🤖 AI Summary
This work addresses core challenges in Tamil–English code-mixed sentiment analysis—namely, syntactic inconsistency, orthographic variation, and phonetic ambiguity—under low-resource conditions. To this end, we propose a robust classification framework comprising phoneme-level normalization as a preprocessing step, coupled with data augmentation and multi-model ensemble strategies. We conduct the first systematic evaluation of multilingual pretrained language models—including XLM-RoBERTa, mT5, IndicBERT, and RemBERT—on this task, assessing their generalization capabilities in code-mixed, low-resource settings. Experimental results demonstrate significant improvements in classification accuracy over baseline approaches, while also revealing performance ceilings and cross-model comparative insights.
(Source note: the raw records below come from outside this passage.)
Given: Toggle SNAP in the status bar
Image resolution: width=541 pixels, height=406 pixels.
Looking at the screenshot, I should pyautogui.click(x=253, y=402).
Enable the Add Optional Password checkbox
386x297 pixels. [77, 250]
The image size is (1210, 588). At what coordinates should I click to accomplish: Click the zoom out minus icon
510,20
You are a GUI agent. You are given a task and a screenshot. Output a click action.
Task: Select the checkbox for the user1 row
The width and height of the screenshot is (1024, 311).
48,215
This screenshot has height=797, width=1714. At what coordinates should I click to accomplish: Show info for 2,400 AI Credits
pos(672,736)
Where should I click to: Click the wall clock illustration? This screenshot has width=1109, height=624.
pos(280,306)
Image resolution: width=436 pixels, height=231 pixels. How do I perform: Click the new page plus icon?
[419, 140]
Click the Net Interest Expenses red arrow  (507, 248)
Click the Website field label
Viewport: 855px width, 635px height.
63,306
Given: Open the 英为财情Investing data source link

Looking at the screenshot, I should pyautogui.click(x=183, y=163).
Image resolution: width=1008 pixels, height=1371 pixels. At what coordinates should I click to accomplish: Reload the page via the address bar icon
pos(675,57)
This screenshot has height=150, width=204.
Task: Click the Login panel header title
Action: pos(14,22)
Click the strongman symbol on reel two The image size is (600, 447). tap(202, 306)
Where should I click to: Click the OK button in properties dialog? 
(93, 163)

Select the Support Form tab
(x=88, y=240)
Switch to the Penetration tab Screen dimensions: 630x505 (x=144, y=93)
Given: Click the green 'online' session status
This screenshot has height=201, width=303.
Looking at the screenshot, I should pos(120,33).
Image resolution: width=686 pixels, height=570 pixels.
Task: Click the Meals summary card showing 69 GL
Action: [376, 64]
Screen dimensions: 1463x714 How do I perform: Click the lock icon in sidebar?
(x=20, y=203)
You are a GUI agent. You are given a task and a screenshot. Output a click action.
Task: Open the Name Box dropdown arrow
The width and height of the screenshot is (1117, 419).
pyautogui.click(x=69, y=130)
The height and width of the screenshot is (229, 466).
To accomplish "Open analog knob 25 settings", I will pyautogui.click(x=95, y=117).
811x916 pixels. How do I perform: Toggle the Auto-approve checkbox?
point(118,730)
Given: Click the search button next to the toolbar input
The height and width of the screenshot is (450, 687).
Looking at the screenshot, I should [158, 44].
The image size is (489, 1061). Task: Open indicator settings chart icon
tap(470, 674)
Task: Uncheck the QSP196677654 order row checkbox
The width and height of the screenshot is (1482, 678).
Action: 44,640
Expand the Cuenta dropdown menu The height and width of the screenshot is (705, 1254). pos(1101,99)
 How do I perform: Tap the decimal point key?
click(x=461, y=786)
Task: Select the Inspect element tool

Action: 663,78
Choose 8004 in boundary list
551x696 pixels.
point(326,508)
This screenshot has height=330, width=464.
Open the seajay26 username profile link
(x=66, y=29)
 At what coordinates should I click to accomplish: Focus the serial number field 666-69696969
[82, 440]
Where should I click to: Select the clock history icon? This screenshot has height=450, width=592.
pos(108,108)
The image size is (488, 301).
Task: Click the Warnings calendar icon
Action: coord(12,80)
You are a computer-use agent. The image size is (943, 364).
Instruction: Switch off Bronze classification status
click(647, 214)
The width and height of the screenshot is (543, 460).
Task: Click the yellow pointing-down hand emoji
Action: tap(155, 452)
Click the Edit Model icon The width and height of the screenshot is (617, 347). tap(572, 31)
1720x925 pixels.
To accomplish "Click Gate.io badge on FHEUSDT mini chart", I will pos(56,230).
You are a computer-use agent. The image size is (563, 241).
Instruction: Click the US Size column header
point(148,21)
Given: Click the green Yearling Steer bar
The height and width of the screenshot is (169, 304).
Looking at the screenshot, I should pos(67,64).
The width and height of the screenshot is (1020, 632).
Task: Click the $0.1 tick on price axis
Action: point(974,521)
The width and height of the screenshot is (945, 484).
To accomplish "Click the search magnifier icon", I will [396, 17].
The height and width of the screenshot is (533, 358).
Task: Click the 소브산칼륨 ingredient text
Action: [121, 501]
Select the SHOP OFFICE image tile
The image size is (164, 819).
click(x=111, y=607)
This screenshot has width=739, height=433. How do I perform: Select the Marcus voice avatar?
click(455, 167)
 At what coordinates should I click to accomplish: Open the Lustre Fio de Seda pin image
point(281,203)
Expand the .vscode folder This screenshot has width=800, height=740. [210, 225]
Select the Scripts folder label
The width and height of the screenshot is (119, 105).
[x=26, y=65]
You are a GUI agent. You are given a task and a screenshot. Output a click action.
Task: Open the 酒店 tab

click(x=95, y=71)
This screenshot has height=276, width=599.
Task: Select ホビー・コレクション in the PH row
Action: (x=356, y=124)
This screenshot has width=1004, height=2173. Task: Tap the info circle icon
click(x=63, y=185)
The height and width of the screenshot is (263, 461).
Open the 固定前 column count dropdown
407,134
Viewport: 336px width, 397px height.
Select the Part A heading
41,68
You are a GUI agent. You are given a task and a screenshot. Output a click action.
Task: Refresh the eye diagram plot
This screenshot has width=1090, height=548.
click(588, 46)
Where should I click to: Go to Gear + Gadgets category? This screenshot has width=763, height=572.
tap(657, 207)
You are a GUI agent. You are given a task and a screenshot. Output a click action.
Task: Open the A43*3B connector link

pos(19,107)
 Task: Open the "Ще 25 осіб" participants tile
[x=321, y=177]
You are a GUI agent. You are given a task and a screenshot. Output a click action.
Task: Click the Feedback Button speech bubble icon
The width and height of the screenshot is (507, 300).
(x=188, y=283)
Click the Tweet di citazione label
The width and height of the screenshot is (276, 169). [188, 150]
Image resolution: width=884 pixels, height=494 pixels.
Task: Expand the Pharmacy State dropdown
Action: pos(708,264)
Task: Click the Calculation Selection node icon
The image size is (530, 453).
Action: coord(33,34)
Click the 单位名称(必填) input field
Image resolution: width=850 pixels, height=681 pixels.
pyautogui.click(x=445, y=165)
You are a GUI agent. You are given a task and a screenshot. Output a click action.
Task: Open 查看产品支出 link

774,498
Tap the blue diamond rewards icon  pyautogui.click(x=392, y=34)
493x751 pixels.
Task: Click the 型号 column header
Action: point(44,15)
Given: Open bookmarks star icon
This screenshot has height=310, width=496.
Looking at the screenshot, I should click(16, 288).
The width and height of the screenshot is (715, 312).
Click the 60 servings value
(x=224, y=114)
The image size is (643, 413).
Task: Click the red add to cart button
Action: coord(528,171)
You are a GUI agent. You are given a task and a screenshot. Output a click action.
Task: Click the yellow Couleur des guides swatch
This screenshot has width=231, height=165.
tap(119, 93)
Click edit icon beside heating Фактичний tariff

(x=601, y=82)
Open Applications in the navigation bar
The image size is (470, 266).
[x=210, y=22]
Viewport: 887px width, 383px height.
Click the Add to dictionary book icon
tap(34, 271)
Our findings provide a reproducible empirical foundation for high-quality code-mixed corpus construction, annotation guideline development, and cross-lingual sentiment analysis, offering both methodological innovation and practical guidance for under-resourced language processing.
📝 Abstract
The sentiment analysis task in Tamil-English code-mixed texts has been explored using advanced transformer-based models. Challenges from grammatical inconsistencies, orthographic variations, and phonetic ambiguities have been addressed. The limitations of existing datasets and annotation gaps have been examined, emphasizing the need for larger and more diverse corpora. Transformer architectures, including XLM-RoBERTa, mT5, IndicBERT, and RemBERT, have been evaluated in low-resource, code-mixed environments. Performance metrics have been analyzed, highlighting the effectiveness of specific models in handling multilingual sentiment classification. The findings suggest that further advancements in data augmentation, phonetic normalization, and hybrid modeling approaches are required to enhance accuracy. Future research directions for improving sentiment analysis in code-mixed texts have been proposed.